Posted by Bill Stoddard <bi...@wstoddard.com>.
> > On Fri, Jan 04, 2002 at 11:39:27PM -0800, Brian Pane wrote:
> > > The one-byte reads are for the CGI's response header.  The problem is that
> > > mod_cgi hands off the pipe (non-buffered) to ap_scan_script_header_err(),
> > > which does single-byte reads until it finds the end of the header.  After
> > > that, mod_cgi finally builds a pipe-bucket, which is buffered, so the
> > > reading
> > > of the content happens in much larger chunks.
> > >
> > > The easiest solution I can think of is to change ap_scan_script_header_err()
> > > to accept a brigade rather than an apr_file_t, so that we can take advantage
> > > of the pipe bucket's buffering when reading the headers.
> >
> > I've just committed a note about this in STATUS. I think converting
> > it to take a brigade is the way to go.
> >
> > -aaron
> >
> 
> ap_scan_script_header_err calls apr_file_gets(buf, len, (apr_file_t *) f) where len = 8191 bytes.
> 
> apr_file_gets reads one byte at a time, even if it has a large buffer available to it.  What's up
> with that? Looks like apr_file_gets is wonky.
> 
> Bill
> 

Ahh... I grok it now.  apr_file_gets is behaving like gets, as it should.  Brigades it is...

Bill


Re: CGI single-byte reads Re: 2.0.30-dev load spiking [was: upgrade to FreeBSD 4.5-PRERELEASE]

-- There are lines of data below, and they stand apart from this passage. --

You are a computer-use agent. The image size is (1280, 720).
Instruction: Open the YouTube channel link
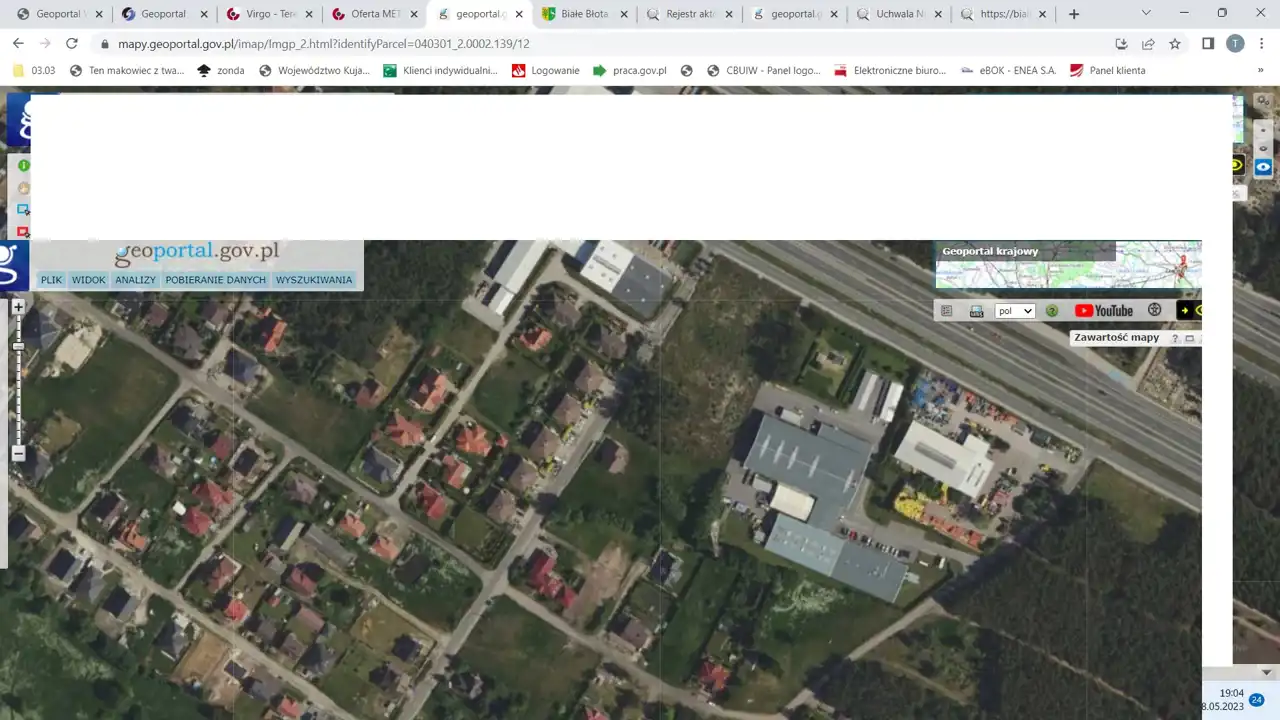click(1104, 311)
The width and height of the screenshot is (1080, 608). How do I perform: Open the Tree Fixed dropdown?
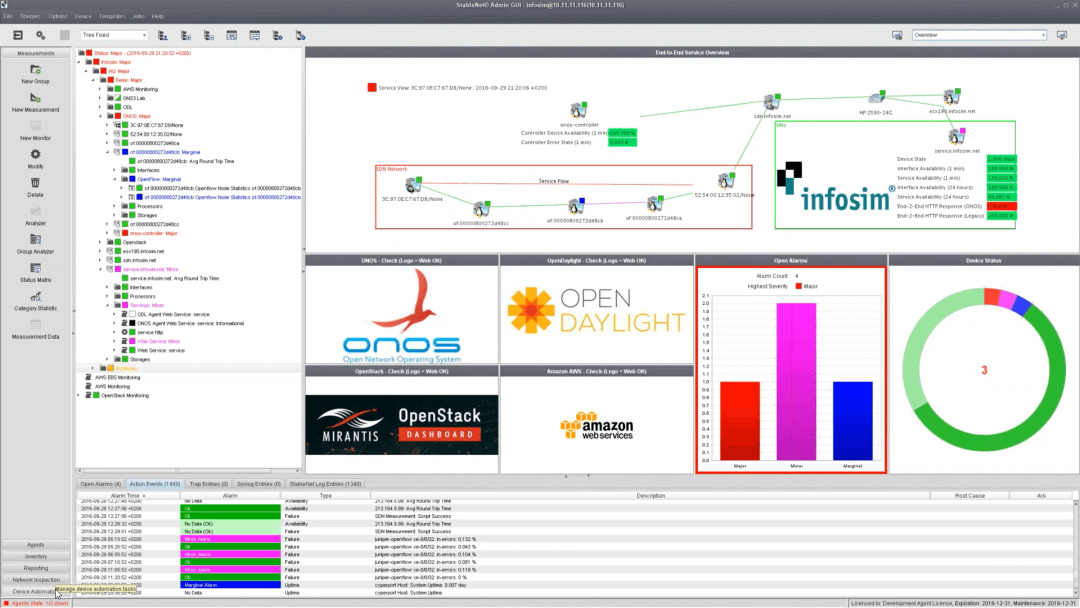pos(113,34)
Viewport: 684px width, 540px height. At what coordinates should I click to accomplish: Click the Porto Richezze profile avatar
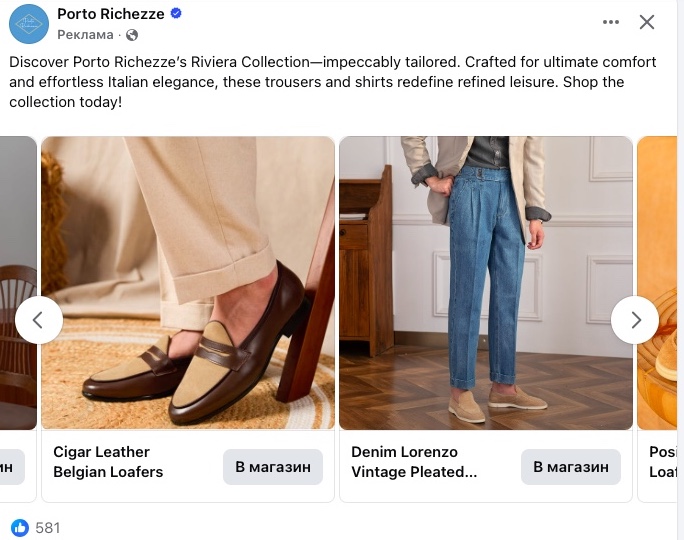click(x=29, y=24)
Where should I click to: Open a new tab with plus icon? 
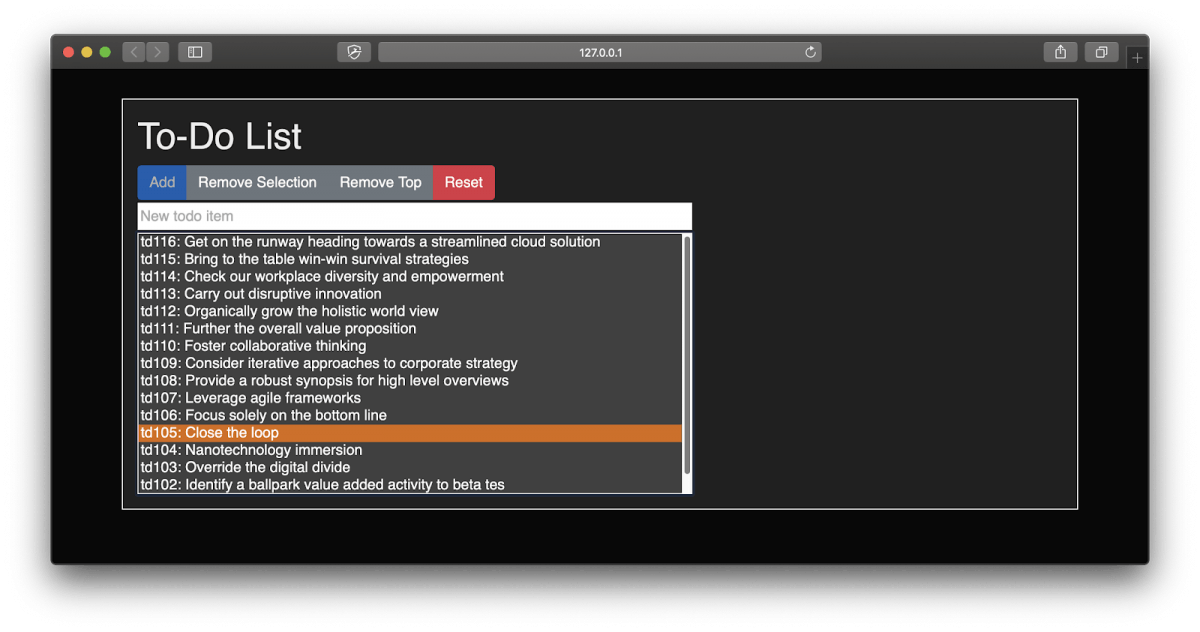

Posted by Bill Stoddard <bi...@wstoddard.com>.
> On Fri, Jan 04, 2002 at 11:39:27PM -0800, Brian Pane wrote:
> > The one-byte reads are for the CGI's response header.  The problem is that
> > mod_cgi hands off the pipe (non-buffered) to ap_scan_script_header_err(),
> > which does single-byte reads until it finds the end of the header.  After
> > that, mod_cgi finally builds a pipe-bucket, which is buffered, so the
> > reading
> > of the content happens in much larger chunks.
> >
> > The easiest solution I can think of is to change ap_scan_script_header_err()
> > to accept a brigade rather than an apr_file_t, so that we can take advantage
> > of the pipe bucket's buffering when reading the headers.
>
> I've just committed a note about this in STATUS. I think converting
> it to take a brigade is the way to go.
>
> -aaron
>

ap_scan_script_header_err calls apr_file_gets(buf, len, (apr_file_t *) f) where len = 8191 bytes.

apr_file_gets reads one byte at a time, even if it has a large buffer available to it.  What's up
with that? Looks like apr_file_gets is wonky.

Bill


Re: CGI single-byte reads Re: 2.0.30-dev load spiking [was: upgrade to FreeBSD 4.5-PRERELEASE]

Posted by Aaron Bannert <aa...@clove.org>.
On Fri, Jan 04, 2002 at 11:39:27PM -0800, Brian Pane wrote:
> The one-byte reads are for the CGI's response header.  The problem is that
> mod_cgi hands off the pipe (non-buffered) to ap_scan_script_header_err(),
> which does single-byte reads until it finds the end of the header.  After
> that, mod_cgi finally builds a pipe-bucket, which is buffered, so the 
> reading
> of the content happens in much larger chunks.
> 
> The easiest solution I can think of is to change ap_scan_script_header_err()
> to accept a brigade rather than an apr_file_t, so that we can take advantage
> of the pipe bucket's buffering when reading the headers.

I've just committed a note about this in STATUS. I think converting
it to take a brigade is the way to go.